And a free spreadsheet to help you track progress
To improve at swimming, you should swim frequently and regularly. A consistent swimming habit isn’t the only thing you need to become better at swimming, but it’s a baseline requirement. There’s a rule of thumb that says you need to swim at least three times a week to get faster. As far as I know, this isn’t backed up by any scientific studies, but as a lifelong swimmer it feels about right to me, although it will vary between swimmers. Beginners will be able to improve with one or two sessions a week while elite swimmers will lose form if they only got in the water three times a week.

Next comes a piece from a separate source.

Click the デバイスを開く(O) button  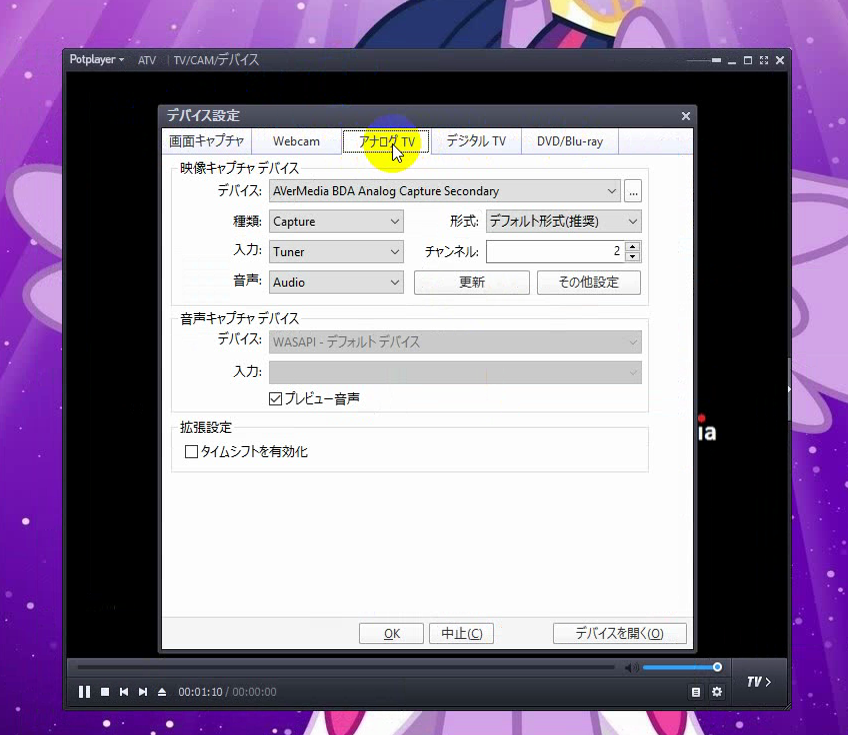pos(620,633)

One way to help motivate yourself to swim consistently is to set yourself an annual distance target. For example, at Outdoor Swimmer we’ve set up a Facebook Group called the Million Metre Challenge, which asks people to clock up 1,000,000m of swimming over the year. This works out at just under 20km each week. Even if you swam four times each week, you’d still need to cover nearly 5km each session to hit the target. It’s a big ask, but a good number of people sign up and do it each year.

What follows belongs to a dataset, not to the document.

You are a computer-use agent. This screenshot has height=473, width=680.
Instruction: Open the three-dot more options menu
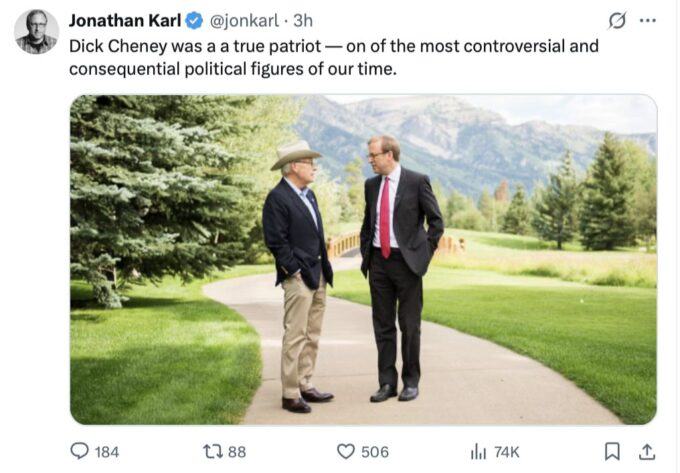point(648,21)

A million metres in the year is the type of distance you might want to aim for if you’re planning events of 10km or more. Someone aiming for a Channel crossing may go even higher. However, if you’re relatively new to swimming or have been away from it for a while, you may be better off with a more modest target. For example, three swims of 2.5km each per week add up to a little under 400,000m over a year, which would put you in a good place to tackle swims of half a mile to 5km.
Once you’ve set your annual target, work out what you need to cover each month, week and swim session to get there. Remember to build in some slack to allow for holidays and sessions missed for illness or emergencies. Then create a means to track your swims. I like to use a spreadsheet that I’ve set up to show me how I’m doing against target. If you want to use the same one, you can download it here:
Mostly, I don’t need much motivation to swim as I enjoy it so much. However, I do sometimes need a push to get myself out of bed for an early morning session or to unpeel myself from the sofa for a late evening swim, especially in the depths of winter. The thought of having to log a plump zero on my spreadsheet, and having to make up the distance another time, is usually enough to get me moving. I also find I swim for longer once I’m in the water if I have an annual target. Keeping on track and seeing the distance mount up is surprisingly satisfying.
Another underappreciated benefit is the confidence boost you get from seeing the accumulated distance you’ve swum. The numbers and charts in the spreadsheet are lovely visual reminder of what you’ve achieved. If you’ve got an event coming up, it’s worth looking back at what you’ve done. It sounds trivial, but it works. I even think about the training I’ve done if I hit a low point during a race and turn it into a mantra. Something like: “You’ve got this. You’ve done the distance. You’ve got the proof.”
Just one word of caution: mindlessly logging miles is not the optimum way to improve at swimming. You should also think about technique, vary your speed, include drills and, ideally, use all four swimming strokes. The annual distance challenge is just another tool in your box, and not the total solution to becoming a better swimmer.
I took on the Million Metre Challenge in 2019 and used the spreadsheet above to track my progress through the year.
I was consistently above the target distance each month until May but as I'd built a 'cushion' I was able to stay ahead (just) throughout the year.